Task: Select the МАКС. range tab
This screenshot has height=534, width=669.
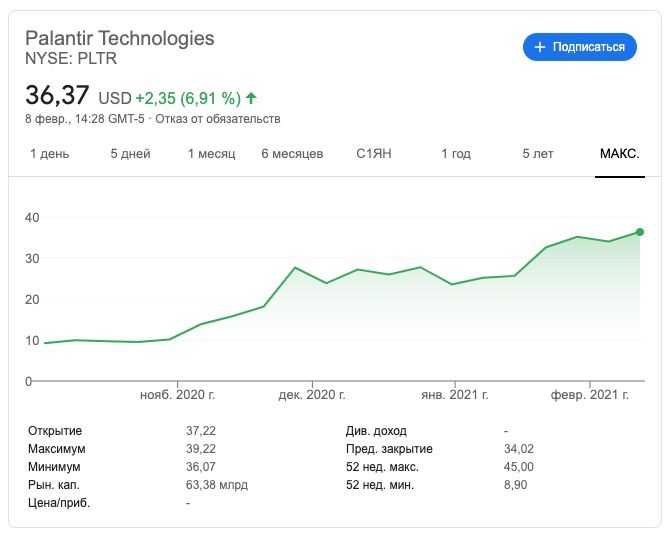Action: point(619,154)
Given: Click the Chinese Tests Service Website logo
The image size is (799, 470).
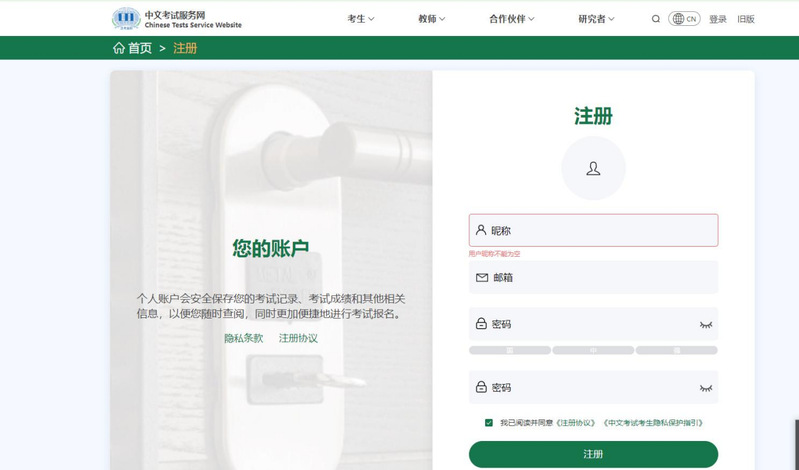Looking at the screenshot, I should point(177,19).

════════

• WHAT IS EXPECTED: From the first record above to the last, output each one exactly and omit the pictures.

• RESPONSE FOR THIS EXERCISE:
Task: Select the МАКС. range tab
This screenshot has height=534, width=669.
Action: point(619,154)
Given: Click the Chinese Tests Service Website logo
The image size is (799, 470).
Looking at the screenshot, I should point(177,19).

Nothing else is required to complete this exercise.